La même histoire se répète sans cesse. De ces unions mi-humaines, mi-féériques, naissent des êtres hybrides qui perpétuent cette tradition et les interdits qui lui sont associés : l'homme ne peut épouser la femme qui l'a charmé que s'il respecte son secret. Ainsi, Elinas ne doit pas assister aux couches de Présine. Raymondin ne doit pas savoir ce que fait Mélusine le samedi (= elle se transforme en femme-serpente dans un bain), jour du sabbat ... Ce modèle implacable se transmet de génération en génération, mais pas seulement par filiation directe. Par exemple, le père de Raymondin a vécu une expérience très similaire (fontaine, disparition momentanée de l'épouse) à celle du père de Mélusine. Lorsque les jeunes gens se rencontrent, ils rejouent l'histoire de leurs pères et de leurs beaux-pères.


Les rôles sont donc bien partagés. L'époux est humain, l'épouse est hybride. Le mode de vie de la femme implique un mystère que l'homme ne doit surtout pas chercher à percer. Fatalement, le mari abusé par un proche malveillant finit par enfreindre l'interdit, détruisant le couple et condamnant chaque époux au tourment. Leurs enfants sont eux-mêmes soumis à des malédictions, ce qui les rend en partie inhumains. La nature féerique des êtres leur confère certains pouvoirs, mais ce n'est pas un idéal (nota bene : ces aventures se passent au Moyen-Âge!). Les fées aspirent à une condition mortelle qui les délivrera de cette ambiguïté foncière. Les femmes utilisent alors les hommes pour faire cesser la malédiction qui pèsent sur elles, le mariage seul pouvant leur assurer le salut. On peut supposer qu'elles les attirent par leur chant auprès des fontaines en toute conscience, et les ensorcèlent ... Certes, Mélusine fait miroiter succès et prospérité à Raymondin pour le persuader de l'épouser. Mais si le jeune homme accorde d'emblée du crédit à toutes ses promesses, n'est-ce pas un peu suspect?

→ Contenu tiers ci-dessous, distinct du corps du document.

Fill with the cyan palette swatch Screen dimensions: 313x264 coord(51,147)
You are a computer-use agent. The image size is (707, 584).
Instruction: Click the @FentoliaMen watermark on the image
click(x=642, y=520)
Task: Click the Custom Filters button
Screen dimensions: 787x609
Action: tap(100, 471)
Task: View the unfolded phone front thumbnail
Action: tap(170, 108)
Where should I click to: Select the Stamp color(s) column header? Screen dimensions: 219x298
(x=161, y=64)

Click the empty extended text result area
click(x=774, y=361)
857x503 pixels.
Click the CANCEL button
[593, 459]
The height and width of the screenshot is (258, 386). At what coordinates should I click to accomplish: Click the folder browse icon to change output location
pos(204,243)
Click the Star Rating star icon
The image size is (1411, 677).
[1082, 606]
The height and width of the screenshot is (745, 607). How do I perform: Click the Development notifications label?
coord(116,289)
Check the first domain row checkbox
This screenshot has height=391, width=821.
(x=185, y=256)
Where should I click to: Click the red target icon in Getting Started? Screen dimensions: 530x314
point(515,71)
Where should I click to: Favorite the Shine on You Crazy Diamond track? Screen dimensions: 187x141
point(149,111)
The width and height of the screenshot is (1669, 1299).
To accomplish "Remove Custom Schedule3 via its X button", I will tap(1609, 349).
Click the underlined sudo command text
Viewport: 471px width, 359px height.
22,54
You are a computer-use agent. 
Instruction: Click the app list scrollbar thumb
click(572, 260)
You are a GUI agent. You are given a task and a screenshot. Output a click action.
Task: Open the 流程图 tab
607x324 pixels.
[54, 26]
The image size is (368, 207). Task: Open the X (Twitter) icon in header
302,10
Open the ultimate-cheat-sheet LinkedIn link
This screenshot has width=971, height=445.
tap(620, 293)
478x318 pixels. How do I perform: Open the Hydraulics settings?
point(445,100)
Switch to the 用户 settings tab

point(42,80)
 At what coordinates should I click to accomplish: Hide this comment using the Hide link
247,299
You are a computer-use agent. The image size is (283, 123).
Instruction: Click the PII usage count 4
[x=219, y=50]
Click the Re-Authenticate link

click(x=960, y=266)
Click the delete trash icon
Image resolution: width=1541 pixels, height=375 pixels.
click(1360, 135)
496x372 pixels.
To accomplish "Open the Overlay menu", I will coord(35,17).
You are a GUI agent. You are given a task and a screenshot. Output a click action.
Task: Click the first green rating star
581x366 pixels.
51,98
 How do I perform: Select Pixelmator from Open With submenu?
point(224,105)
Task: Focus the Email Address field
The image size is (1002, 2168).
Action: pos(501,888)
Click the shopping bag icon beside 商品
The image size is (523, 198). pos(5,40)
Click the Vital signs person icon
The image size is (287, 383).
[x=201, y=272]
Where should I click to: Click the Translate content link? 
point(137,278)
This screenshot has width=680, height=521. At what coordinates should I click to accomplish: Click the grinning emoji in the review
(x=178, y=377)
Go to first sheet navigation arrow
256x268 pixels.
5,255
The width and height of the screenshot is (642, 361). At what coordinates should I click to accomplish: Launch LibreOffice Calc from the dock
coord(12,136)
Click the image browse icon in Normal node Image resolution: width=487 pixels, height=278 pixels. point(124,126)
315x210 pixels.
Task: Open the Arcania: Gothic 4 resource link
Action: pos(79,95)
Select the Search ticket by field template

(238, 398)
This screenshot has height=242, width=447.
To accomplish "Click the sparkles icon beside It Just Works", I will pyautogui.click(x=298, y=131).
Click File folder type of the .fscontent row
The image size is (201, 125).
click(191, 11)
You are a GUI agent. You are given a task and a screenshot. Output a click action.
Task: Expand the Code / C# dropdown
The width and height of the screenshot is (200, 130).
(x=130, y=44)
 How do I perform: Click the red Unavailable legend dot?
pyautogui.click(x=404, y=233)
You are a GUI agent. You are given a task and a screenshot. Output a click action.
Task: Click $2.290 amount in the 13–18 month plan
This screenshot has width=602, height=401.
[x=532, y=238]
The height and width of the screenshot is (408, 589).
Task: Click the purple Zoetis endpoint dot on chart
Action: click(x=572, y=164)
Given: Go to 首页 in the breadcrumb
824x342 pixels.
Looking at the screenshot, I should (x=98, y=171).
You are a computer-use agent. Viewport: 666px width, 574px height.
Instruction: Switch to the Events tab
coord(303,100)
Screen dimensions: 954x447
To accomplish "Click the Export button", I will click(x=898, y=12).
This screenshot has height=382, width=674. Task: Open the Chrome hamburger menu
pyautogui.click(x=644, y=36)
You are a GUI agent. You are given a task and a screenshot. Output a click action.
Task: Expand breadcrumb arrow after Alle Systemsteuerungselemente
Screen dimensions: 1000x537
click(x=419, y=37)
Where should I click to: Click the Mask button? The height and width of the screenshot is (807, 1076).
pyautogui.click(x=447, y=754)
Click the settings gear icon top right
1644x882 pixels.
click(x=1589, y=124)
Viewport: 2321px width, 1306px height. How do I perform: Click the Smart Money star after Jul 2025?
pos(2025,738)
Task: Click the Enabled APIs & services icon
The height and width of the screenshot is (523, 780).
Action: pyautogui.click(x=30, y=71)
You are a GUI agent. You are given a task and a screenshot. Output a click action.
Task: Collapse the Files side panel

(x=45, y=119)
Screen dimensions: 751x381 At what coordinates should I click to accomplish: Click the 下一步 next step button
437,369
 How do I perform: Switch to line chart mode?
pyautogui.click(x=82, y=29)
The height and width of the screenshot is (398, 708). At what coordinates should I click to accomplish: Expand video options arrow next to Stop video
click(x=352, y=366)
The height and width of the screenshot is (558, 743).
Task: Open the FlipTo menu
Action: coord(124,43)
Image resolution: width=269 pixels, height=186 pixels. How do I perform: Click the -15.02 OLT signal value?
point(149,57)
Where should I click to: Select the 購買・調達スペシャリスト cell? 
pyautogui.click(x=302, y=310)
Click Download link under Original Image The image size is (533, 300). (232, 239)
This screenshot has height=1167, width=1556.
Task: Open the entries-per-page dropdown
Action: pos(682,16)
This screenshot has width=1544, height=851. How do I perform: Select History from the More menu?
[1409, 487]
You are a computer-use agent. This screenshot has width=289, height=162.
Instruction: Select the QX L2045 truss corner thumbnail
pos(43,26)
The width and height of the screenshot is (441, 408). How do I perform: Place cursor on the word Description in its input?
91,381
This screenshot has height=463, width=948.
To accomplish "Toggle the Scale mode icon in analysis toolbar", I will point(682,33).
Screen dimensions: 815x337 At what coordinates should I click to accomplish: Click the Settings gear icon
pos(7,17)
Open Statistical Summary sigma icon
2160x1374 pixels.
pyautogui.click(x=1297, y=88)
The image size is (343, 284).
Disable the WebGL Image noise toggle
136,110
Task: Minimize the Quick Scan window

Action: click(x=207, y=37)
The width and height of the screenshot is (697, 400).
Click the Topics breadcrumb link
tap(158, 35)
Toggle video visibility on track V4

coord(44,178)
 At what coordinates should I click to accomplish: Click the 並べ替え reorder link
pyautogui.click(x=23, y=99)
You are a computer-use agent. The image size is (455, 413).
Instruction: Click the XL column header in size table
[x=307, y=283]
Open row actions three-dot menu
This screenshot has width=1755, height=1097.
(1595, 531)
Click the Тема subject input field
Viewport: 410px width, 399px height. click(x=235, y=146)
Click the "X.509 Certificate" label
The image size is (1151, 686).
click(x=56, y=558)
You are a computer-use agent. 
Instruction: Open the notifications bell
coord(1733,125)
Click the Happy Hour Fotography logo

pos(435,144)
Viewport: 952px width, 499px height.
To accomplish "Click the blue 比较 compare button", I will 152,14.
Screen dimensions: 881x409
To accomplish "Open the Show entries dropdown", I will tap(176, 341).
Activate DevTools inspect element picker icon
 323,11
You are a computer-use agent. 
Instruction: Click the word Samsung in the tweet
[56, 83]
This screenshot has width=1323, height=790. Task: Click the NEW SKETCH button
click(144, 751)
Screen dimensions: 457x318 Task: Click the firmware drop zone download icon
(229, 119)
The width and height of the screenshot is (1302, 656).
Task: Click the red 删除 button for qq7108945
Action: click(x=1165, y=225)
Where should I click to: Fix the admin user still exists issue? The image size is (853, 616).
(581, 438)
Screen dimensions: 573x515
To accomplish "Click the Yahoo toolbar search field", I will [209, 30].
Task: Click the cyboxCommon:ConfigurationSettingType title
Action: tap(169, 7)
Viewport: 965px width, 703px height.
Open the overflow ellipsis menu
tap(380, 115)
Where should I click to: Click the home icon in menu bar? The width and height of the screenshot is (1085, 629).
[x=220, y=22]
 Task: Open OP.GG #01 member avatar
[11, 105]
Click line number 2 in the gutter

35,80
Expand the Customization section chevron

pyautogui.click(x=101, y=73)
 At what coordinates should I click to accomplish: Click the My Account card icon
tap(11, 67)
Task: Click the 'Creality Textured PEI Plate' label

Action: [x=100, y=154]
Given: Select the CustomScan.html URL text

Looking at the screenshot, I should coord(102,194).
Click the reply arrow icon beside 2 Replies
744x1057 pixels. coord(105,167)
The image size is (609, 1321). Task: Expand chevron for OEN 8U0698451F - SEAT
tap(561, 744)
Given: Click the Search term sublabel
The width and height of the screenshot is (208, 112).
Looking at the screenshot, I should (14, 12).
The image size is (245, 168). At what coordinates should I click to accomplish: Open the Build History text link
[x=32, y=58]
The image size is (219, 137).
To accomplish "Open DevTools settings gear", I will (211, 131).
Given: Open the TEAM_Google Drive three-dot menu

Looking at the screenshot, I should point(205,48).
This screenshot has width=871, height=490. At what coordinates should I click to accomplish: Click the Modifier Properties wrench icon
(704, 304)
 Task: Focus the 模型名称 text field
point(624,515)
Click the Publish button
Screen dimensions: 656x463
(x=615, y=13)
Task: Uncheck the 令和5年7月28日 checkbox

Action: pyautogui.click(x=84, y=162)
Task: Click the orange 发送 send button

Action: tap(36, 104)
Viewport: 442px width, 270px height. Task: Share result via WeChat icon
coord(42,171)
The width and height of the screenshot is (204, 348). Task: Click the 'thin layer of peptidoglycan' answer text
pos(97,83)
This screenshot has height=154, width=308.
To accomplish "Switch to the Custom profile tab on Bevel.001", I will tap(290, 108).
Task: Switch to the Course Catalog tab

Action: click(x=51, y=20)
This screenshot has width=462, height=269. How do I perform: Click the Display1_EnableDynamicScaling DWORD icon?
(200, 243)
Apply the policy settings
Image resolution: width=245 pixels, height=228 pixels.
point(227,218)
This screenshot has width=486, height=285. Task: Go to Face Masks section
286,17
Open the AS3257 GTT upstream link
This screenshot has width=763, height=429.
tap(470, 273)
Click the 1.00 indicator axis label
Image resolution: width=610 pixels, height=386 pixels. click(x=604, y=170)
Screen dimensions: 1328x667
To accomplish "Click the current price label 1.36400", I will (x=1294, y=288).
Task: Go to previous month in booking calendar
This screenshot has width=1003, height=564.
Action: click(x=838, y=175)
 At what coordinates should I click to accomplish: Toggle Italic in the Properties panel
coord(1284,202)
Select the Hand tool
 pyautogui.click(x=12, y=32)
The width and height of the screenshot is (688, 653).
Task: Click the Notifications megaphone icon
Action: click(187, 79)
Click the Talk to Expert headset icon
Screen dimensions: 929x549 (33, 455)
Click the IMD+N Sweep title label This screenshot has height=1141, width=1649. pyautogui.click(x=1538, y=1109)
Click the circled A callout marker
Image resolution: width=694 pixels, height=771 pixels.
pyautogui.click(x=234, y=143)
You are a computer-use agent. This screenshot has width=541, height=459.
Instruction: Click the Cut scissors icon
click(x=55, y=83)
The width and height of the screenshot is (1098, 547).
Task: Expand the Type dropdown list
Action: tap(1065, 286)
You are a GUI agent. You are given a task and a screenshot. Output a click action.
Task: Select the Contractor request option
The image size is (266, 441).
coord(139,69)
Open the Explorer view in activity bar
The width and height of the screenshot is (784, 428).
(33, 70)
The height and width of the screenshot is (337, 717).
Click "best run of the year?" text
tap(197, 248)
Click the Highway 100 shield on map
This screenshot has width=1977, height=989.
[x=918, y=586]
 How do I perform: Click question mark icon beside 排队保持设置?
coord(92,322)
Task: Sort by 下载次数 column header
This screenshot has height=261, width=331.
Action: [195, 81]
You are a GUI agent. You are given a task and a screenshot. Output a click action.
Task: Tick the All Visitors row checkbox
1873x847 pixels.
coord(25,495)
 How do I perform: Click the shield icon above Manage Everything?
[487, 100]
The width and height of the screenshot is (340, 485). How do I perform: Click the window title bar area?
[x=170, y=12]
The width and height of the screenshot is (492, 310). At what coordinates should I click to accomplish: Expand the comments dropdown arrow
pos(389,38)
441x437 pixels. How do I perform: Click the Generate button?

Quoi qu'il en soit, la nature des épouses est double pour plusieurs raisons : leur père et leur mère ne sont pas de même condition; elles se métamorphosent une partie de la semaine; leurs actions impliquent une certaine duplicité, puisqu'elles manipulent leurs époux. Lorsqu'elles changent d'état, elles ne se transforment qu'à moitié (Mélusine ne devient ainsi reptilienne que jusqu'à la taille; d'où sa ressemblance avec les sirènes). Lorsqu'elles sont humaines, elles gardent néanmoins des attributs hors du commun, comme des forces extraordinaires, ou la faculté de jeter des sorts. Les femmes-fées ne sont jamais pleinement femmes ou pleinement fées.


Ce qui est assez inédit ici, c'est que :


1/ L'histoire de Mélusine fait lointainement (mais sûrement) écho à des épopées antiques comme l' Enéide (mon correcteur orthographique, qui ne connait point ce titre, me propose "néréide". Il a beaucoup d'intuition). Pourquoi ? A cause de la fonction originelle de ce récit. Jean d'Arras a écrit Mélusine pour le duc de Berry à des fins politiques : en lui prêtant une hérédité glorieuse et partiellement surnaturelle, il entendait renforcer à la fois l'aura et la légitimité de sa lignée. Sans parler du prestige qu'assurait au noble son rôle de mécène des arts. Le parallèle avec Virgile est relativement clair. Il permet également de brouiller certains codes littéraires : ce qui est rapporté, ce n'est pas un conte, c'est une légende. L'auteur ne rate d'ailleurs jamais une occasion de souligner que ce qu'il rapporte est "une vraye histoire".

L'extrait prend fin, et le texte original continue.